§ EXERCISE AIM
Search through the entries for the word "computer" and copy every line that has it.

§ THE INPUT

▼

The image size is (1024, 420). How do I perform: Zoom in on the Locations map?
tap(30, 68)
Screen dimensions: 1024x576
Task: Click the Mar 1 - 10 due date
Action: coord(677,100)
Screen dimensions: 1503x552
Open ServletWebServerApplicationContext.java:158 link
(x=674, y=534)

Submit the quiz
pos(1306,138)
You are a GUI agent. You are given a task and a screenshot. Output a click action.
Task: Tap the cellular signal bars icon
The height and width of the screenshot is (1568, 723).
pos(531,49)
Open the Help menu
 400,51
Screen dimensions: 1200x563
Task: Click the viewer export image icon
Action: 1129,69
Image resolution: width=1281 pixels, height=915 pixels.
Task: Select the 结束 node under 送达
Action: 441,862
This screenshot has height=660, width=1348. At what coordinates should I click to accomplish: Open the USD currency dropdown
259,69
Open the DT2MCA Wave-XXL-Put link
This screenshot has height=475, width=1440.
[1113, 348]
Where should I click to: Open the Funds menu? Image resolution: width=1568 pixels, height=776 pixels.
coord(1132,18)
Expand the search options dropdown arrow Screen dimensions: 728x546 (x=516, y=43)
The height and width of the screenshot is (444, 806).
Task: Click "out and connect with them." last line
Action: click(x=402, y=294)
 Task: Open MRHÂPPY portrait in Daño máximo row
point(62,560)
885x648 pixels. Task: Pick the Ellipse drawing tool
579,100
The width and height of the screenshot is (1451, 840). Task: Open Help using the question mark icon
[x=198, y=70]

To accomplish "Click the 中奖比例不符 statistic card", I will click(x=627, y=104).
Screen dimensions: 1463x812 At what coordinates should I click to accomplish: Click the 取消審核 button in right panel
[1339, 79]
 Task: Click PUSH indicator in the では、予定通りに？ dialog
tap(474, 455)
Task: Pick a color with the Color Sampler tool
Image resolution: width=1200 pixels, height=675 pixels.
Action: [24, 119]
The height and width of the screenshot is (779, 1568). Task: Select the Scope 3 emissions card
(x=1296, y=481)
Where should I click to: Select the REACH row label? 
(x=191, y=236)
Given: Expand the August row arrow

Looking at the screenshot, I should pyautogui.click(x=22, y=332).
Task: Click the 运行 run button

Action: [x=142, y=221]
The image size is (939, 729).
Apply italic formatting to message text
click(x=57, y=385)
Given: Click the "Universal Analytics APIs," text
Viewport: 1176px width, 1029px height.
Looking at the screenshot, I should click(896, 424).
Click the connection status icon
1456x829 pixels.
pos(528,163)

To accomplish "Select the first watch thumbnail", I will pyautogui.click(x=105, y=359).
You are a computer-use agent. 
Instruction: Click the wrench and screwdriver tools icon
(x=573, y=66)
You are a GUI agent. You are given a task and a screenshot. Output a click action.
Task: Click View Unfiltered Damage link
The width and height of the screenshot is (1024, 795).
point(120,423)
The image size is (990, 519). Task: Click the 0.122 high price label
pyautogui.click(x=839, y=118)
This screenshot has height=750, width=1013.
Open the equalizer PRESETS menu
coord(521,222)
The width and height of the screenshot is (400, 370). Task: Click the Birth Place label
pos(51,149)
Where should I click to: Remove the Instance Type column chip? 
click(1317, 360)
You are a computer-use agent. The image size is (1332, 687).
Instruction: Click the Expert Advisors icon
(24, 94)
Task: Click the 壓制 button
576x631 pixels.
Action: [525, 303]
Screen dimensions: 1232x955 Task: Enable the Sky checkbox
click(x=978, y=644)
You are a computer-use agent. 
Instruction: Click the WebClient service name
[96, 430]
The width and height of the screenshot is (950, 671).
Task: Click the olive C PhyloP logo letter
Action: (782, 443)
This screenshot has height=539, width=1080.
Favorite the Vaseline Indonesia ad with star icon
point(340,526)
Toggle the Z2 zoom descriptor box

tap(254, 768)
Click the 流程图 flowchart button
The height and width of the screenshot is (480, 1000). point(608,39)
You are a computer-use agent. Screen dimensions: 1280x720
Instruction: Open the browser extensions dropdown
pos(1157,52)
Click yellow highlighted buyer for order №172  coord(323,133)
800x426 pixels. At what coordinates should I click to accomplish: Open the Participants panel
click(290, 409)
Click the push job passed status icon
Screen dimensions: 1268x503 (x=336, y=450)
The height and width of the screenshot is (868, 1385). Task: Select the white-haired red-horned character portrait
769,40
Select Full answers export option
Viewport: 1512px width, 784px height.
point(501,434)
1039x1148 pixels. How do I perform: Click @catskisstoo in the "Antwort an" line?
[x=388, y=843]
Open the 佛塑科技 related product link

▲

§ SOLUTION FOR THIS PROBLEM
You are a computer-use agent. 
You are a computer-use agent. The image size is (1332, 687).
You are a computer-use agent. 
You are a computer-use agent. Screen dimensions: 1280x720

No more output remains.